BEGIN Passage
The Culture Lab Presents Gary Simmons

Photo of the artist Gary Simmons in front of his wall of colorful fly posters each with a Detroit theme.
Photo Credit John Froelich - Courtesy of Culture Lab Detroit

On September 15 of this year, Culture Lab Detroit and the Museum of Contemporary Art located in Detroit, ushered in their newest art installation by artist Gary Simmons in the historic Cary building on 1301 Broadway Avenue. To fully grasp the art installation and its provocative message, some background on those who are responsible is needed.

Culture Lab Detroit, founded by Jane Schulak in 2013 with partnerships from the College of Creative Studies and the Detroit Creative Corridor Center, brings together a wide array of artistic minds from around the world, including world-class artists, designers and architects in the hope of creating thoughtful and contemplative discussions that will unite Detroit with the international community. Arising from these dialogues and conversations are new opportunities for artists as well as permanent and transformative pieces of art, design, and architecture that further the cultural revitalization and rejuvenation of Detroit.
END Passage
Actions to take
• A. In the article about the Gary Simmons installation, who founded Culture Lab Detroit?
• B. Name every organization mentioned in the article about the Gary Simmons installation.
• C. Continue the article about the Gary Simmons installation from its final sentence.
BEGIN Extracted material
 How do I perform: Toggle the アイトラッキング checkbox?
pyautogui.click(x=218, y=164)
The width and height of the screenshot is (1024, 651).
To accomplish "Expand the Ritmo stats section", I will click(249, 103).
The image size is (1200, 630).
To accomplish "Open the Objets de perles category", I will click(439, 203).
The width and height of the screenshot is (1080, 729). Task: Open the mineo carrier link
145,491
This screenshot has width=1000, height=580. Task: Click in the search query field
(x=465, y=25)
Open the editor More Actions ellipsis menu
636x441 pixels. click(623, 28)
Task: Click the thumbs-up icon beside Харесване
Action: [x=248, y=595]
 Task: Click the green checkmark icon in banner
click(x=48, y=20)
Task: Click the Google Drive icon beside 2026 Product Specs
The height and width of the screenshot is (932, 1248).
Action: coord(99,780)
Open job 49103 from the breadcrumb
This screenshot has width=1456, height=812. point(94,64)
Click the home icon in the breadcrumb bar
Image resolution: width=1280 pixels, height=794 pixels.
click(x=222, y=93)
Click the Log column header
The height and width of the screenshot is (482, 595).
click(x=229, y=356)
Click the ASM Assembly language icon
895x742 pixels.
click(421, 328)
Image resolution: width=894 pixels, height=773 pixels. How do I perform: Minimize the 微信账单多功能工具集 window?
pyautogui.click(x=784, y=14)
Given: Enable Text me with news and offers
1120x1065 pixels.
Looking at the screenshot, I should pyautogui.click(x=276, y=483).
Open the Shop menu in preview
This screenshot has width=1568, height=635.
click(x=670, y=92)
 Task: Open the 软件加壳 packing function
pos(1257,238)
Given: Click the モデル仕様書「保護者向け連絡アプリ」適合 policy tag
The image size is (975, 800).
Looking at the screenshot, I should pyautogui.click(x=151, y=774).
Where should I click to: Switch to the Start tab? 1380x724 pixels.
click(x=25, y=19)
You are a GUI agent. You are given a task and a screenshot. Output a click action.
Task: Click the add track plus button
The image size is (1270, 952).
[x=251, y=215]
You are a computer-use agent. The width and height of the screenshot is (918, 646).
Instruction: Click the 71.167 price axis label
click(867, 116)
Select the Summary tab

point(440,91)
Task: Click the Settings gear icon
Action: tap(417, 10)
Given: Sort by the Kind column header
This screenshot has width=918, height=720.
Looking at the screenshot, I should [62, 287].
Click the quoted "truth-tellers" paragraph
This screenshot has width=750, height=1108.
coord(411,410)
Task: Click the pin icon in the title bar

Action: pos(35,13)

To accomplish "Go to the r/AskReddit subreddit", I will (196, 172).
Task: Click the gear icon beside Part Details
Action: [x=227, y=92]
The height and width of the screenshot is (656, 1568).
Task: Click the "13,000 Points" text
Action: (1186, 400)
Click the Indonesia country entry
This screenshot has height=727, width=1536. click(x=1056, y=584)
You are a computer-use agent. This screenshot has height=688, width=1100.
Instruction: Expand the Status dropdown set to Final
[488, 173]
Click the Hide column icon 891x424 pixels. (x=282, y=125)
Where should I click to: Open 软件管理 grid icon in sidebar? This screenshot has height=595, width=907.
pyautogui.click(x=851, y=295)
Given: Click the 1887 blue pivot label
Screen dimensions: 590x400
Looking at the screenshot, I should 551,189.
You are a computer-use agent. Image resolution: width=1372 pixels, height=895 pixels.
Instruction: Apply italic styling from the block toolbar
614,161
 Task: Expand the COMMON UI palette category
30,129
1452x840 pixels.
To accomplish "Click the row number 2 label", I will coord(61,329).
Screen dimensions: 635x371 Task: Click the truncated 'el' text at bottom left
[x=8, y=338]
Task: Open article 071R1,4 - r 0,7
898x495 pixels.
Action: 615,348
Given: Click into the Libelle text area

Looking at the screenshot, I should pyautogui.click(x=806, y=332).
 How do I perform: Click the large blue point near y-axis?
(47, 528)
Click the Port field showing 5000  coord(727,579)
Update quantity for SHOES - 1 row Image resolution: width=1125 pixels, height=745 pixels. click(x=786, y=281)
END Extracted material
Solved tasks
• A. Jane Schulak founded Culture Lab Detroit in 2013.

• B. Culture Lab Detroit, the Museum of Contemporary Art, the College of Creative Studies, the Detroit Creative Corridor Center

• C.
This year, Culture Lab Detroit launched its fourth year program, CultureLab 2016-- WALLS, focusing on the significance of walls in a variety of aspects, being theoretical, historical, architectural, etc. With its focus of “making connections--between minds, fields, and communities,” as stated by creator Jane Schulak, Culture Lab Detroit hosted a two day series of talks, in addition to the art installation. These talks ended on September 16th, but their relevance to the city of Detroit will resonate for quite some time due to the broad topics addressed such as: the usage of empty spaces, population shifts, urban blight and renewal and how to enact social change through art.

In collaboration with MOCAD--or the Museum of Contemporary Art in Detroit, which occupies the vital intersection of art and contemporary culture-- and Bedrock Detroit, a full service real estate firm and the largest real estate partner in Detroit, Culture Lab Detroit commissioned artist Gary Simmons to do his first installation in Detroit. Gary Simmons, an artist from New York City who currently lives in Los Angeles, is highly decorated as an artist, appearing in artistic venues both nationally and internationally. Recently featured in the 56th International Art Exhibition All the World’s Futures curated by Okwui Enwezor and organized by the Venice Biennale, Simmons’s work has also been in museums like the Museum of Contemporary Art in Chicago, the Museum of Modern Art in New York, as well as numerous other locations.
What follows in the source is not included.